TO DO >>
1. Using the passage on blues guitar playing, decide whether each statement agrees with it. Answer yes or no for each, and quote the exact words from the passage that settle it.
(a) The speaker believes a guitarist must start with Elmore James before reaching fire-breathing status.
(b) The speaker hopes that sort of blues comes back someday.
(c) The speaker wants the old blues recordings re-released.
2. Answer these questions from the passage on blues guitar playing:
(a) Who does the speaker call an acquired taste?
(b) According to the speaker, what is on most rock and roll records?
(c) What does the person writing the post say they need to do?
3. Extend the passage on blues guitar playing, picking up right after its final line.

EXTRACT PROVIDED >>
==*==

Well, Elmore James is an acquired taste, and I happen to really like Elmore James, and I like all blues-type guitar players and all that sort of stuff. I happen to think that what they play really means something, as opposed to most of what happens on most rock and roll records -- it's very calculated sound effects that fit the song. But to say that a person has to start with Elmore James before he graduates up to fire-breathing guitar-playing status is stupid, because you really don't need to. If you don't have any feelings for that type of music, why involve yourself with it? I would rather see a guitar player totally ignore that realm of music in a honest way -- saying, "That's just not my stuff" -- than get a cursory glance of it and say, "Now I understand it," because they'll just do a parody of it. You've really got to love that stuff. I really hope that one of these days that sort of blues comes back. Everything else comes back. And I think that kind of music is great.

But the recording of the great bulk of original old blues material isn't that great.

Well, I'm not talking about re-releasing those old things. I'm talking about the idea that a person can stand up there with a guitar and just play blues on it. Not just play flash and trash, but play the **** ing blues, because it's good to listen to."



i know taste is subjective but frank wails the blues from his soul, even when he's starting from mars and he himself would tell you he ain't fit to carry Duane's guitar case.


whew, i need to get out more, huh? my 1/2 cent.

peace.

p.s.

==*==

INFORMATION SUPPLIED >>
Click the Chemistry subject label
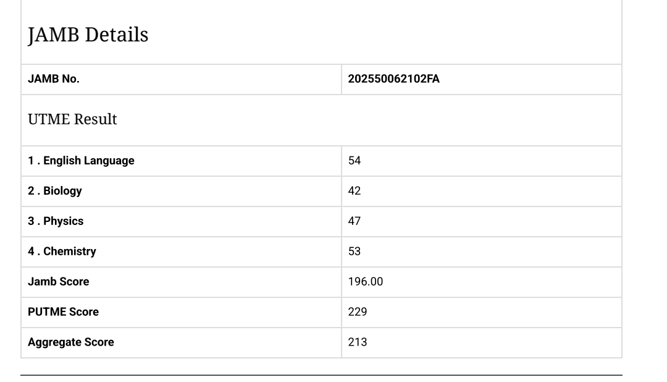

==*==

RESULTS OF THE EXERCISE >>
1.
(a) No: "But to say that a person has to start with Elmore James before he graduates up to fire-breathing guitar-playing status is stupid, because you really don't need to."
(b) Yes: "I really hope that one of these days that sort of blues comes back."
(c) No: "Well, I'm not talking about re-releasing those old things."

2.
(a) Elmore James
(b) Very calculated sound effects that fit the song
(c) Get out more

3.
final words from the man himself about the whipping post(i love the joke he makes at the end, especially in light of his estimation of his own abilities):

"Last year you were doing the Allman Brothers' "Whipping Post" [At Fillmore East]. Why?

It started about ten or twelve years ago when some guy in the audience at a concert in Helsinki, Finland, requested it.

In English?

Yes, he just yelled out "Whipping Post" in broken English. I have it on tape. And I said, "Excuse me?" I could just barely make it out. We didn't know it, and I felt kind of bad that we couldn't just play it and blow the guy's socks off. So when [pianist/vocalist/saxophonist] Bobby Martin joined the band, and I found out that he knew how to sing that song, I said, "We are definitely going to be prepared for the next time somebody wants 'Whipping Post' -- in fact we're going to play it before somebody even asks for it." I've got probably 30 different versions of it on tapes from concerts all around the world, and one of them is going to be "Whipping Post" -- the apex "Whipping Post" of the century.

Maybe they mistook you for Duane Allman.

Oh, sure they did. People do all the time."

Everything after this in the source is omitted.